Figure 7. Schematic diagram of the chromosome distribution and interchromosome relationships of TaARFs.

The grey lines indicate all duplicated gene pairs in wheat, the highlighted red lines indicate probably duplicated TaARF gene pairs.

Figure 8. Syntenic relationships of ARF genes between wheat and three representative species.

Gray lines in the background indicate the collinear blocks within wheat and other plant genomes, while the blue lines highlight the syntenic ARF gene pairs.

Figure 9. Expression profiles of TaARFs in various organs or tissues.

(A) Heatmap of expression profiles of TaARFs in various organs or tissues of Chinese Spring from the Wheat Expression Browser (http://www.wheat-expression.com/). (B) The heat map of expression profiles of TaARFs in tiller primordia of WT and dmc based on transcriptome data.
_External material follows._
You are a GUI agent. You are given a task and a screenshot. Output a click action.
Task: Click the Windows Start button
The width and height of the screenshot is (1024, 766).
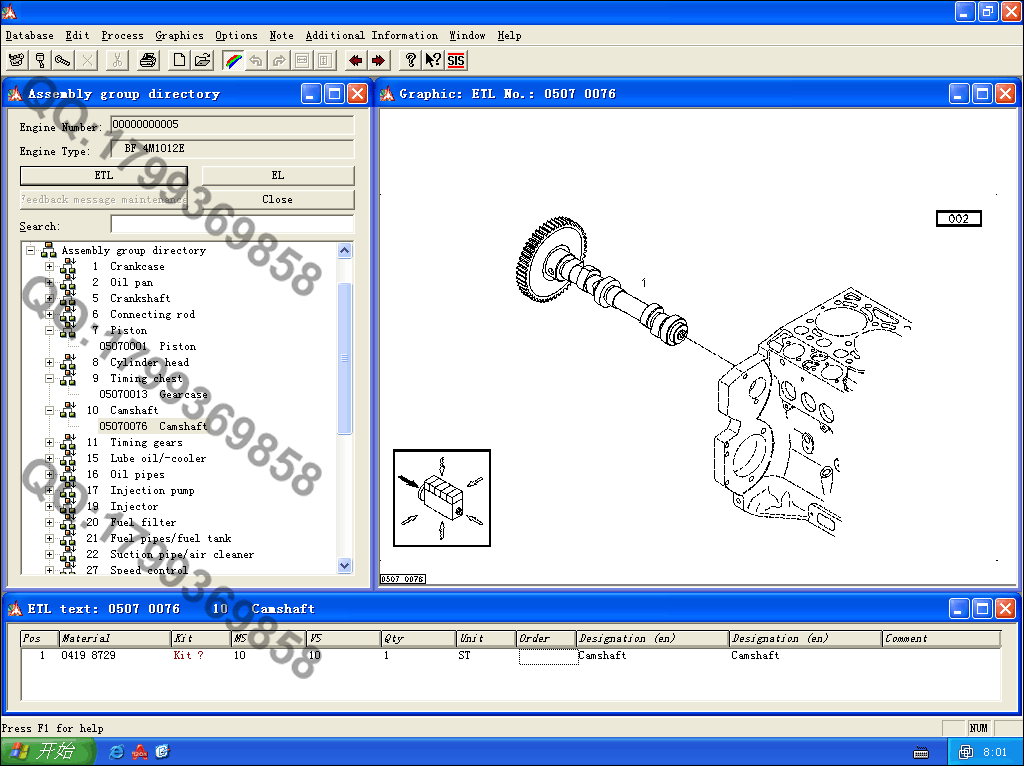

Three biological replicates were set up in the mutant dmc (T01, T02 and T03) and WT (T04, T05 and T06), and each sample bulk of tiller primordia included more than 10 independent individuals.

Figure 10. QRT-PCR results of 20 TaARFs in the tiller primordia of WT and dmc at three tillering stages.

WT1, dmc 1: the three-leaf stage; WT2, dmc 2: the over-winter stage; WT3, dmc 3: the rising to jointing stage. Data were normalized to β-actin gene and vertical bars indicated standard deviation. Asterisks indicate significant difference or highly significant difference between Guomai 301 and dmc.

Figure 11. Expression profiles of 20 TaARFs in response to IAA treatment.

Data were normalized to β-actin gene and vertical bars indicated standard deviation. Asterisks indicate significant difference or highly significant difference between Guomai 301 and dmc.